You'd list them on schedue F. If the loans haven't been consolidated I list
the total and the period of time during which the debts were incurred (E.g.,
1998 -- 2002).
There is one other issue concerning my student loans. I am 100%
disabled and on SSI now due from a spinal infection which has left me
a functioning paraplegic. I was in school 2 years ago and working
despite the disability. Since the time I finished school but lost my
job and my disability has gotten worse. There is a slim chance that
someone may hire me. But after applying for over 250 jobs in the last
18 months and not being hired I am beginning to think no one will ever
hire me.
I'm sorry to hear that.
If I want to get my student loans discharged is it best to try with
the bankruptcy or should I do it with the lending institution?
I would start with the lender, but wouldn't expect too much. If your
student loans are guaranteed by a governmental entity you may be qualified
for a income sensitive repayment. In the district in which I practice these
cases are defended by offering such repayment programs. That said, the kind
of disability you describe seems pretty good justification for discharge.
Are you familiar with the controlling case law?
 
L

Lost-In-Translation

For total disability, it's best to take care of that through the student
loan program. Your doctor will have to complete the disability form, and
that should take care of it.
 
M

Mona

Thoth said:
You'd list them on schedue F. If the loans haven't been consolidated I list
the total and the period of time during which the debts were incurred (E.g.,
1998 -- 2002).


I'm sorry to hear that.

I would start with the lender, but wouldn't expect too much. If your
student loans are guaranteed by a governmental entity you may be qualified
for a income sensitive repayment. In the district in which I practice these
cases are defended by offering such repayment programs. That said, the kind
of disability you describe seems pretty good justification for discharge.
Are you familiar with the controlling case law?

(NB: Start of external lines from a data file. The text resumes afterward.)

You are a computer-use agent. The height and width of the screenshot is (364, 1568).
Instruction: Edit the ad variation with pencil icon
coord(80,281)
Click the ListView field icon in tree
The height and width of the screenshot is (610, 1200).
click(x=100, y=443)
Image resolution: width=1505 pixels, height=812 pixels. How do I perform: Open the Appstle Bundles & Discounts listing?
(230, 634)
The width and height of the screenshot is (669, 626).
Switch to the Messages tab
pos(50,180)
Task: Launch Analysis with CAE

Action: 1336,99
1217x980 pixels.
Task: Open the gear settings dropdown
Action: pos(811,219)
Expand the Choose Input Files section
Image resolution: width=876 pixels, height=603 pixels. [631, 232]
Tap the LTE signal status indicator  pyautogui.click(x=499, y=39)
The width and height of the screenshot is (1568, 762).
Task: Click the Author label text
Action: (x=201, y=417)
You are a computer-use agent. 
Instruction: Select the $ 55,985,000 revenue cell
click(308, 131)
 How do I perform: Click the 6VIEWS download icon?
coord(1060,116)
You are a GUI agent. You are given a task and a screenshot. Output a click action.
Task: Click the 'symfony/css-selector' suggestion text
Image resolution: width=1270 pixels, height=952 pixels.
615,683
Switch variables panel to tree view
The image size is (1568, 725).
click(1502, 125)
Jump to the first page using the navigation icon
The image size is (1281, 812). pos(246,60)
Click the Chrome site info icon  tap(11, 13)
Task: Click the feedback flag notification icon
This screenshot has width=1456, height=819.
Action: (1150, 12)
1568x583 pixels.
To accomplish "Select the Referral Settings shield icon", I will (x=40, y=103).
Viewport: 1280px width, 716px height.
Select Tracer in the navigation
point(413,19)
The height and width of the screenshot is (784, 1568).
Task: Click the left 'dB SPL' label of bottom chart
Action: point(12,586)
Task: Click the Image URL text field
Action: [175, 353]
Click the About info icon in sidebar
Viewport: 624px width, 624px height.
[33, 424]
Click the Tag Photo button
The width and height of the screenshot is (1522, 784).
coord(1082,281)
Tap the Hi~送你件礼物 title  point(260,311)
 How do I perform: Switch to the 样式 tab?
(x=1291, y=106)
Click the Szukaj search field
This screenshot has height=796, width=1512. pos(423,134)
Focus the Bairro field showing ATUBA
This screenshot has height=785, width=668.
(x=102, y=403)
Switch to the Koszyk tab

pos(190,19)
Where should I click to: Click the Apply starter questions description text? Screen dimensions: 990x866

I am not familar with the controlling case law in California where I
now live and took out the loans 3 years ago. I am pretty good and
resoureful when it comes to informing myself in such matters.

You gave me some good information to help me get the loans under
control in some way. I will look into income sensitive repayment and
do some research on the controlling case law and see what I can find
out.

Thanks for your help!

Marcie
 
T

Thoth

Mona said:
You gave me some good information to help me get the loans under
control in some way. I will look into income sensitive repayment and
do some research on the controlling case law and see what I can find
out.
I just got some information from SallieMae on Income-Sensitive Repayment
(ISR). I still have more questions, but basically the ISR program allows
you to service all your federal funded student loans for as little as 4% of
your gross income. If 4% turns out to be less than the monthly interest,
the balance is covered by a forbearance and capitalized. You must requalify
every 12 months, but the application looks very simple, and the only
documentation required is proof of income.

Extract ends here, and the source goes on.